PASSAGE FOR REVIEW>
<<<<
Hi Lisa, he was definitely a "creepy creeper." I think you just invented a new term--love it!!

mary kennedy said...

OMG, that does sound scary, Linda. Parking garages are also a dangerous spot. I forgot to mention that. One of my cop friends told me to always carry a "fake" set of car keys. If someone rushes up to you while you're unlocking your car (this happened to a friend of mine--she was all alone in a dark parking garage), he suggested throwing the "fake" keys as far as you can. And then while the attacker scrabbles for them, jump in your car and take off. Good advice, I've actually started carrying a fake set of keys.

mary kennedy said...

Hi Leann, it's such a great book, I buy extra copies and hand them out to my clients.

Kay Bennett said...

So glad it turned out well and you were a heroine as well. I try to listen to my gut/instincts but with the way things are these days I am worried I will end up being scared of my own shadow. Better safe than sorry though. Thanks for sharing

mary kennedy said...

Hi Kay, it never hurts to be reminded to "trust your gut." I think if I hadn't been distracted, worried over my friend that night, I would have handled the situation differently (and never gotten on that elevator.)

Stephanie Jones said...

An important reminder! Gut instinct often is more gut fact; we need to acknowledge those sometimes scary feelings. Years ago, I worked at an inner-city hospital. I used to hate asking security guards to walk me to my car in the parking garage, when I worked late, but I had promised my husband, and I now know I avoided serious problems due to the hubs' request. I think as women we generally hesitate to ask for help in those types of situations. You just gave many a great wake-up call. So glad it worked out well for you, and you assisted in getting rid of that menace!

Laurie Fancy said...

I have always trusted that gut feeling or "inner voice". It's never let me down. With regards to first impressions (kind of the same thing), it's only fooled me once. He turned out to be my husband's very BFF and recipient of my hubby's kidney. Thought he was a real doofus when I first met him, but he turned into one of our dearest friends and godfather to our three children. Miss you, Chris. xoxo

mary kennedy said...

Hi Stephanie, thanks for stopping by. I'm try to be much more aware of my surroundings now...that was a wake up call for me, too!

mary kennedy said...

Laurie, that is very touching, what an amazing, generous thing to do. Thanks for stopping by.

Anonymous said...

This is a book that I gave to all my friends. I found it years ago when I was on a solo trip. It changed my life. It is a important read for all women. One important point is how we are brought up to be victims by saying yes and being agreeable. It's true women are conditioned to be nice and agreeable to men. Once you stop that antiquated thinking you instantaneously become stronger and more capable of defending yourself.. That is victim mentality in these situations. Now I keep pepper spray in my car, purse and by my bed. I have had some very scary situations myself.

mary kennedy said...

Hi Lexie, good idea about the pepper spray, I have some too. Come to think of it, I better make sure it isn't out of date! Thanks for stopping by.

Lori Avocato said...

Wow, Mar! Good thing you have "street smarts" and good reflexes. So glad you are all right!

Mark Bouton said...

Way to go, Mary. That eerie feeling you had is akin to when you get a feeling that someone is staring at you. Researchers have studied this and found that people are usually accurate when they think someone is doing this. Personally, I've often gotten this feeling so strongly that I'd turn my head and find myself staring right back at the person who's looking at me. Your direct action to hit the elevator button, confront him directly, and yell curses at him overcame his ability to intimidate you and make you too afraid to resist. Good thinking and action, buddy. I'm glad you got away safe and sound.

mary kennedy said...

Hi Mark, thanks so much for stopping by, I missed your comment until now. I think I let my guard down because I was tired and so worried about my friend. Looking forward to reading more of your wonderful books!
>>>>
EXERCISE AIM> Please print the part of the comment thread on personal safety between "I have always" and "do. Thanks for stopping by.", inclusive, with no changes.

INFORMATION SHOWN>
<<<<
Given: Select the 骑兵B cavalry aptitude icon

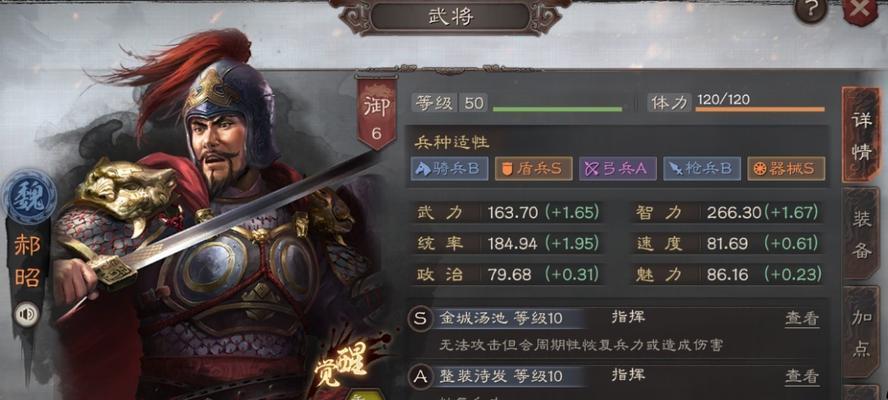Looking at the screenshot, I should (x=450, y=169).
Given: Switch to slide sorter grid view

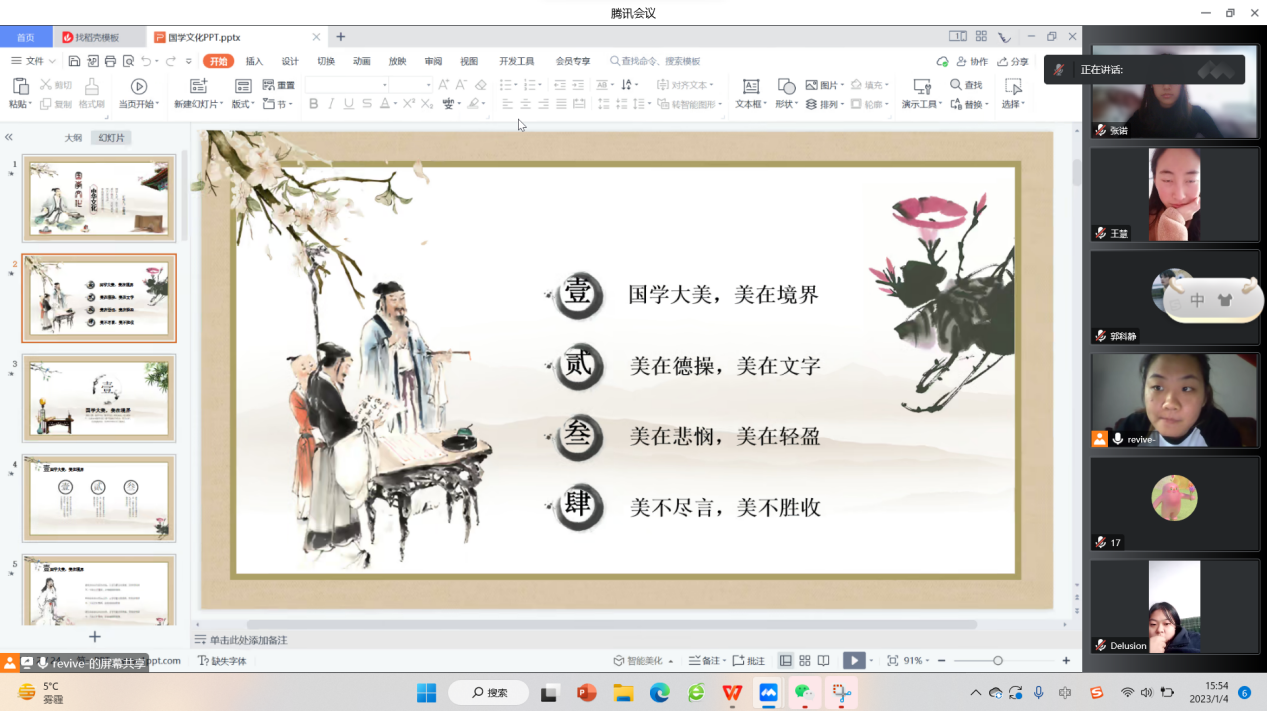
>>>>
ANSWER SPACE>
I have always trusted that gut feeling or "inner voice". It's never let me down. With regards to first impressions (kind of the same thing), it's only fooled me once. He turned out to be my husband's very BFF and recipient of my hubby's kidney. Thought he was a real doofus when I first met him, but he turned into one of our dearest friends and godfather to our three children. Miss you, Chris. xoxo

mary kennedy said...

Hi Stephanie, thanks for stopping by. I'm try to be much more aware of my surroundings now...that was a wake up call for me, too!

mary kennedy said...

Laurie, that is very touching, what an amazing, generous thing to do. Thanks for stopping by.